What is required: Print exactly the lines from the one containing "Stop the running" through the last line of the listing, both included.

Material to process:
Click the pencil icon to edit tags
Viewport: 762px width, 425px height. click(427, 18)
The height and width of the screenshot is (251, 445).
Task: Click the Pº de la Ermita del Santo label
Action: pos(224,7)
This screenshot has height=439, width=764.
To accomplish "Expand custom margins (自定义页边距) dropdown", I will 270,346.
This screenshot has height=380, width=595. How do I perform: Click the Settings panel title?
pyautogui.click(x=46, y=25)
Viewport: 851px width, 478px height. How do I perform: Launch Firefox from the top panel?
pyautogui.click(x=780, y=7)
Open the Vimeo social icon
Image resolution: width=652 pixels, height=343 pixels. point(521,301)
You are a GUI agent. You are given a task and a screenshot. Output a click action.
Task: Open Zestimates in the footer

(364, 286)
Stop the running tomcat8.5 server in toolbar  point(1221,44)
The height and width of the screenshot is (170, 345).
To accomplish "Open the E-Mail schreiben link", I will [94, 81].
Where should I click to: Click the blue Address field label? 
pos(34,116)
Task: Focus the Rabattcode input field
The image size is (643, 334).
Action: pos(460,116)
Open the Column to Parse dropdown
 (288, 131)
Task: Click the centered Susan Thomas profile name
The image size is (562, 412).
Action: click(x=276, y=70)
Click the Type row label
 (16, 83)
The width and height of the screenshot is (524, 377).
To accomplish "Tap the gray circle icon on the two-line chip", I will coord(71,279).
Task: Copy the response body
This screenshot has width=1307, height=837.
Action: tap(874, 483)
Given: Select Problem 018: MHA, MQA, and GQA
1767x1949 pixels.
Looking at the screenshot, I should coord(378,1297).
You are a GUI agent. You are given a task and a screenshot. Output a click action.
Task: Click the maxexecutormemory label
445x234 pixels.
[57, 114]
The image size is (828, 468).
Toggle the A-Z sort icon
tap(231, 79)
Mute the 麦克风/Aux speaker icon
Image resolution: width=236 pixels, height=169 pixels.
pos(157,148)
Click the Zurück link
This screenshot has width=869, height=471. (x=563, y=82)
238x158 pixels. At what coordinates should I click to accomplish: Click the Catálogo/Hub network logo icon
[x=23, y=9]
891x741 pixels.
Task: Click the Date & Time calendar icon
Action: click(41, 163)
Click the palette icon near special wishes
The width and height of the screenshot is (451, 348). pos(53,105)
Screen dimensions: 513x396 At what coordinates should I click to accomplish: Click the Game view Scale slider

Solution:
Stop the running tomcat8.5 server in toolbar  point(1221,44)
The height and width of the screenshot is (170, 345).
To accomplish "Open the E-Mail schreiben link", I will [94, 81].
Where should I click to: Click the blue Address field label? 
pos(34,116)
Task: Focus the Rabattcode input field
The image size is (643, 334).
Action: pos(460,116)
Open the Column to Parse dropdown
 (288, 131)
Task: Click the centered Susan Thomas profile name
The image size is (562, 412).
Action: click(x=276, y=70)
Click the Type row label
 (16, 83)
The width and height of the screenshot is (524, 377).
To accomplish "Tap the gray circle icon on the two-line chip", I will coord(71,279).
Task: Copy the response body
This screenshot has width=1307, height=837.
Action: tap(874, 483)
Given: Select Problem 018: MHA, MQA, and GQA
1767x1949 pixels.
Looking at the screenshot, I should coord(378,1297).
You are a GUI agent. You are given a task and a screenshot. Output a click action.
Task: Click the maxexecutormemory label
445x234 pixels.
[57, 114]
The image size is (828, 468).
Toggle the A-Z sort icon
tap(231, 79)
Mute the 麦克风/Aux speaker icon
Image resolution: width=236 pixels, height=169 pixels.
pos(157,148)
Click the Zurück link
This screenshot has width=869, height=471. (x=563, y=82)
238x158 pixels. At what coordinates should I click to accomplish: Click the Catálogo/Hub network logo icon
[x=23, y=9]
891x741 pixels.
Task: Click the Date & Time calendar icon
Action: click(41, 163)
Click the palette icon near special wishes
The width and height of the screenshot is (451, 348). pos(53,105)
Screen dimensions: 513x396 At what coordinates should I click to accomplish: Click the Game view Scale slider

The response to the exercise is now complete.